## O que se pede
1 – Liste, por favor, todas as varas da Justiça citadas no texto sobre família e adoção.
2 – Prossiga com o texto sobre família e adoção a partir da última frase apresentada.

## Texto citado
╭──

A família biológica é o primeiro e principal núcleo de amor e afeto de qualquer ser humano. Creio nisso. Mas não é o único, pois afetividade se constrói, amor se conquista, carinho se obtém de variadas fontes. Aliás, não fosse assim, novas famílias não se formariam. Ao chegar à idade adulta, filhos saem de casa, embora possam amar seus pais biológicos, para amar, ainda mais, um “estranho”, que não possui consigo nenhum laço de sangue. Com esse “estranho” forma um novo núcleo familiar. É o amor construído – e não imposto por vínculo natural.
Outro relevante ponto a ser analisado é o fracasso das relações familiares de sangue em vários núcleos mundo afora. Irmãos que se odeiam; pais que se separam de filhos; filhos que rejeitam pai ou mãe; filho que mata o pai; filha que mata os pais; pai que estupra a filha etc. O número de desatinos encontrados em famílias naturais é impressionante e encontra-se estampado em Varas de Família, Varas da Infância e Juventude e, infelizmente, em Varas Criminais.
A realidade prova ser a família a base mais importante para o ser humano desenvolver-se em nível ideal, mas é preciso acrescer que deve ser igualmente a família ideal. Não é qualquer núcleo familiar, biológico ou não, que consegue proporcionar aos filhos o ambiente adequado para a sua boa formação moral, intelectual e física. Quero com isso evidenciar ser perfeitamente viável o fracasso da família natural, como também há os desastrosos deslindes de famílias adotivas. Se ninguém é dono da verdade, também pode-se afirmar que ninguém é dono do futuro. Eis que surge o Estado para contemporizar, ao máximo, as incertezas da vida, agindo em nome do superior interesse infantojuvenil. Deve o Poder Público preocupar-se em agraciar uma criança ou adolescente com um lar e não insistir em manter o filho na família onde é rejeitado.
São situações que eu vi e acompanhei – não li num manual ou artigo […], nem ouvi dizer.
Eis outro fato, que, segundo creio, ninguém contesta: viver institucionalizado, longe de qualquer família, é uma experiência negativa e dolorosa para a criança ou adolescente. Muito li e muito ouvi: um dia de abrigo para a criança ou adolescência soa como uma eternidade. Pelo menos, diante dessa incontroversa realidade, é fundamental que o Judiciário esteja atento, não permitindo a vida de crianças em abrigos, tornando-se adolescentes e depois sendo colocadas para fora, ao completarem 18 anos, sem destino, sem amparo, sem ninguém. Para quem não sabe, infelizmente, é exatamente assim que acontece em muitos casos concretos. O infante ingressa no abrigo em tenra idade, por variados motivos (abuso sexual; abandono; agressão etc.); em nome da família natural, passam-se meses tentando uma reaproximação, que, na essência, vários profissionais já sabem ser inútil (mas é o objetivo do ECA – respondem, se e quando indagados a respeito); os meses transformam-se em anos. Faço um destaque: enquanto isso, essa (ainda) criança está indisponível para adoção. Há casos teratológicos em que se busca a reaproximação com a família biológica até o menor atingir os seus 18 anos; passou a vida inteira no abrigo, sem carinho ou afeto suficiente, sem individualidade, à custa da preservação dos laços de sangue. Para mim, cuida-se de crueldade (isto sim, deveria constar de lei como tal). Quando completa a maioridade, abre-se a porta e ele é constrangido a sair. Como não houve recuperação alguma com a família biológica, ele se perde pela vida afora, morando com estranhos e começando a conhecer o mundo, da forma mais árida possível. Muitos voltam à instituição, onde passaram toda a infância e adolescência, buscando ajuda e não podem obter. O abrigo é para crianças ou adolescentes, mas não para adultos. É o paradoxo de um sistema enfermo, que precisa do remédio da reformulação de seus objetivos. São situações que eu vi e acompanhei – não li num manual ou artigo de outrem, nem ouvi dizer.

╰──

## Extrato de dados
╭──

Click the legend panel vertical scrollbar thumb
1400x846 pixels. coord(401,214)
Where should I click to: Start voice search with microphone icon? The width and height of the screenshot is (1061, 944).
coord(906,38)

╰──

## Respostas por tarefa
1 – Varas de Família; Varas da Infância e Juventude; Varas Criminais.

2 –
Aliás, valendo-me das três décadas de voluntariado numa entidade de acolhimento, dentre vários exemplos que cito ao longo desta obra, atrevo-me a narrar mais um: algum tempo depois da edição do ECA, três irmãos, abrigados na instituição há algum tempo, foram entregues, de volta, para a mãe biológica. Haviam ingressado – todos eles, recém-nascidos praticamente – um após o outro, com mínima diferença de idade. A mãe paria e internava. Quando saíram, perguntei ao dirigente da unidade o que havia acontecido. Disse-me que o juiz da infância e juventude convocou a mãe ao fórum e a colocou contra a parede: ou ficava com os filhos ou eles seriam postos para adoção. Ela, então, os levou. Simples assim. Semanas depois, encontro-me em meu veículo, parado num cruzamento, aguardando a abertura do sinal, quando um garoto bate no vidro, pedindo esmola. Reconhecemo-nos. Ele (o mais velho), que me chamava de tio, quando estava no abrigo, renovou o cumprimento: “oi, tio, que saudade; o senhor não quer me dar uma ajuda? Senão não posso voltar para casa, pois minha mãe briga”. Perguntei, rapidamente, sobre os três. Disse-me que viviam nas ruas a esmolar. Nunca mais me esqueci dessa cena e jamais poderia entender o sistema judiciário que lançou esses três meninos nas ruas. Seriam facilmente adotados, mas se optou pelo caminho mais simples ou conveniente. Chamou-se a mãe (eles não tinham pai registrado) e, seguindo a linha estatutária, entregou-se os garotos (um deles, praticamente bebê) de volta à “família natural”. Depois disso, ninguém foi checar o estado dessa família; nenhum relatório social foi apresentado ao juiz; o Poder Público não se ocupou mais daquela família. Lembre-se: eles foram entregues, um a um, pela mãe diretamente na instituição, com o beneplácito do Judiciário, que, anos depois, devolveu-os à mesma genitora que os havia abandonado. Quem puder explicar esse caso de maneira a extrair algo positivo que o faça. Eu sinceramente não consigo.
Retornando ao ponto iniciado em parágrafo anterior, quando o infante ingressa no abrigo, em tenra idade, pode ser colocado para adoção em alguns meses (jamais depois de anos) e possui grandes chances de viver em família substituta, muito querido e amado, como toda criança merece ser. Não há garantia de sucesso para a adoção, mas, comparativamente, famílias que adotam tratam melhor os seus filhos, enquanto muitas famílias biológicas abusam do poder familiar. A explicação é simples: quem adota buscou o filho; quem gera um filho nem sempre o quis. Quem adota vai atrás do sonho da paternidade/maternidade, por razões variadas. Quem gera o filho pode simplesmente buscar o sexo e ter por resultado uma concepção indesejada. O número de abortos clandestinos é outro fator a comprovar essa rejeição.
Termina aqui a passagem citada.